Zur heutigen Sitzung bei Bundesgesundheitsministerin Ulla Schmidt
"Wenn sich bei den Gesprächsteilnehmern allein schon die Erkenntnis durchsetzt, dass die gesetzliche Krankenversicherung ein Einnahme- und kein Ausgabenproblem hat, würde das ein Erfolg sein." So umriss Dr. med. Hans-Jürgen Thomas, Vorsitzender des Hartmannbundes, seine Erwartungen an die heutige Gesprächsrunde bei Bundesgesundheitsministerin Ulla Schmidt, zu der diese Vertreter von Kassen, Gewerkschaften und Arbeitgebern eingeladen hat.

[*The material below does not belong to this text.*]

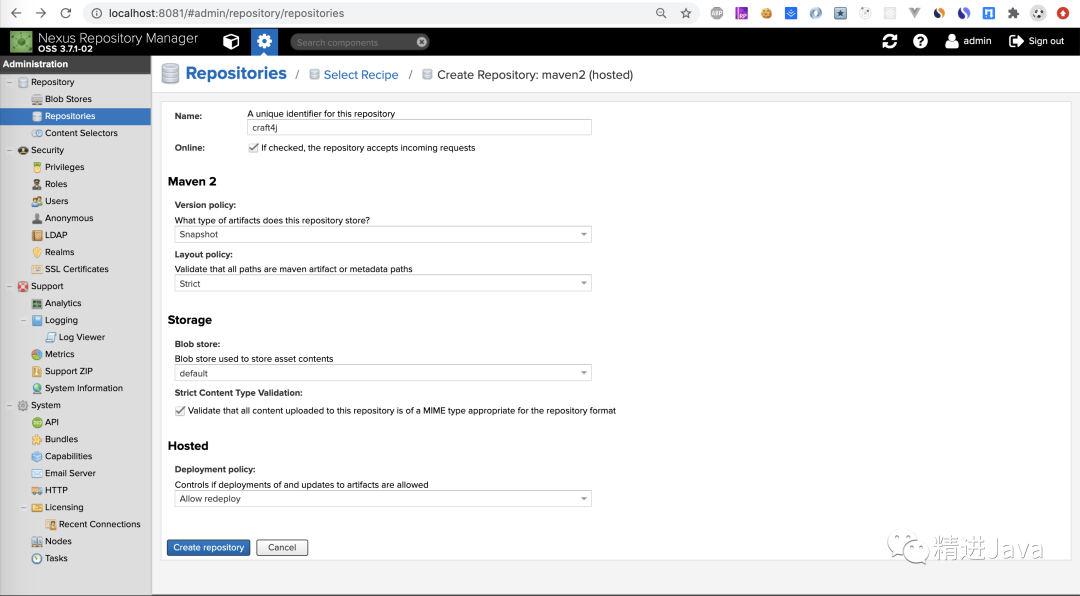The height and width of the screenshot is (596, 1080).
Task: Toggle Strict Content Type Validation checkbox
Action: pos(181,411)
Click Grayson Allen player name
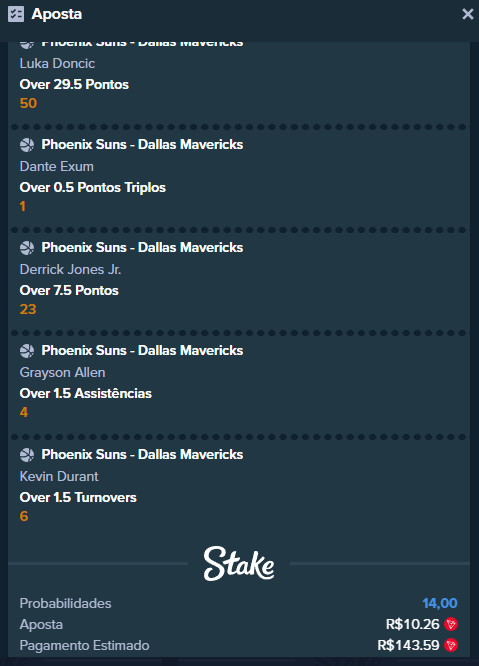The height and width of the screenshot is (666, 479). pos(62,373)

Weiter müsste sich die Runde bei Ulla Schmidt darüber klar werden, "dass der Leistungskatalog in der gesetzlichen Krankenversicherung nur dann weiter solidarisch finanziert werden kann, wenn man sich auf das Notwendige beschränkt." Dazu zählt der Hartmannbund-Vorsitzende chronische Erkrankungen, stationäre Behandlungen und teuere akute ambulante Behandlungen, wie etwa eine Kernspin-Aufnahme: "Dass dabei einkommensschwache Bürgerinnen und Bürger durch Härtefall-Regelungen geschützt werden müssen, ist eine Selbstverständlichkeit", so Dr. Thomas, der erneut monierte, dass bei dieser Gesprächsrunde "die Ärzteschaft wieder einmal nicht eingeladen ist."

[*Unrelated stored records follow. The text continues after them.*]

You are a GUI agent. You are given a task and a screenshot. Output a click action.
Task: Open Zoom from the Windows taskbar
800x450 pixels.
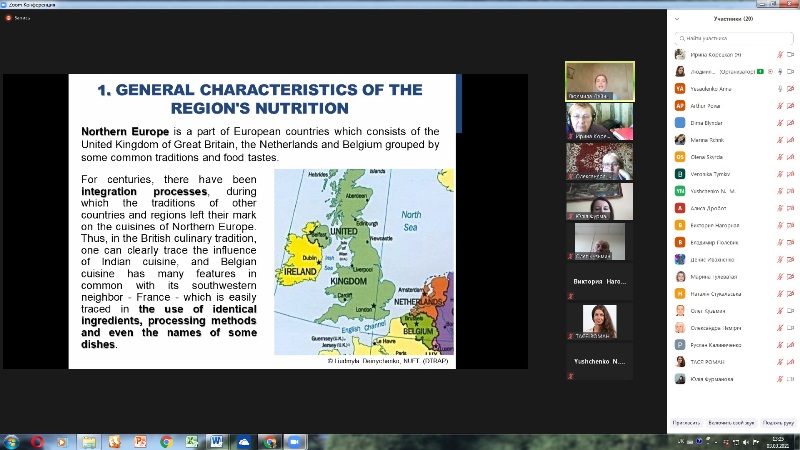(x=294, y=441)
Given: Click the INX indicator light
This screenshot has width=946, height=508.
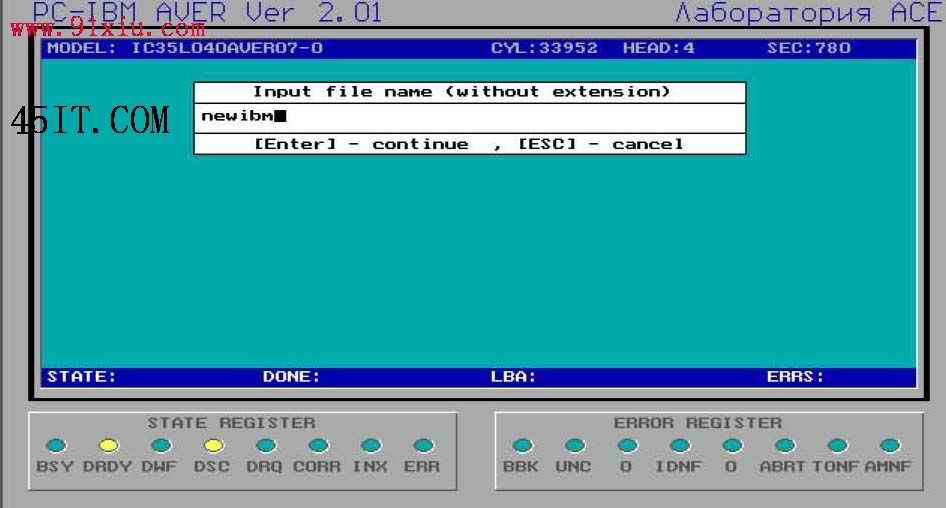Looking at the screenshot, I should point(370,445).
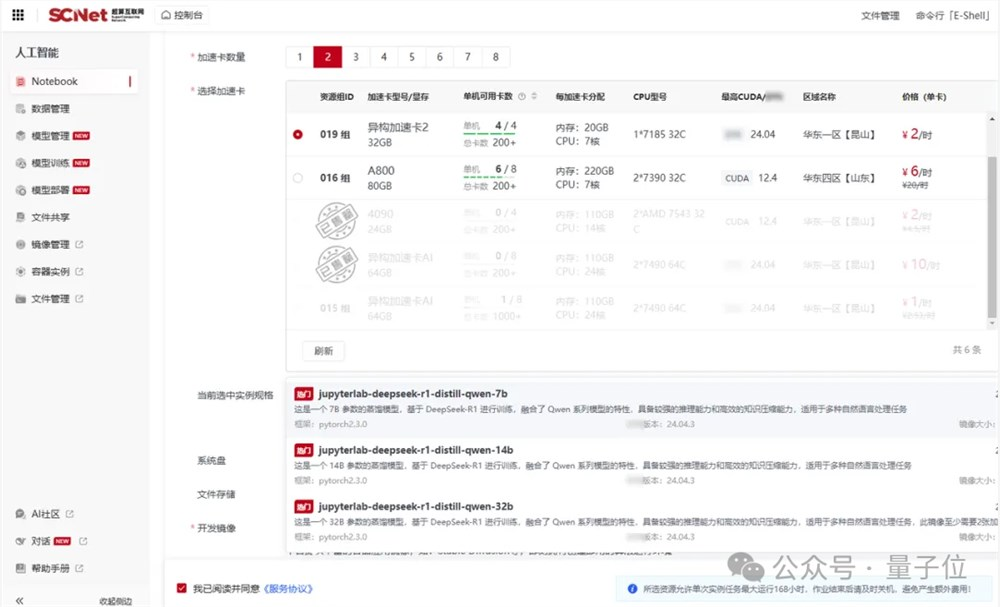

Gleichwohl könne die heutige Veranstaltung erste Aufschlüsse darüber geben, ob "Eigenverantwortung, Subsidiarität und Solidarität eher das Bermudadreieck der Versorgungsmentalität oder aber das Fundament für eine moderne Sozial- und Gesundheitspolitik sind", erklärte Dr. Thomas, der damit gleichzeitig das Thema einer hochkarätig besetzten Podiumsdiskussion anlässlich der diesjährigen Hauptversammlung des Hartmannbundes am 19. Oktober 2001 im Kongresshaus Baden-Baden bekannt machte.
Quelle: Pressemeldung Hartmannbund - Verband der Ärzte Deutschlands e.V.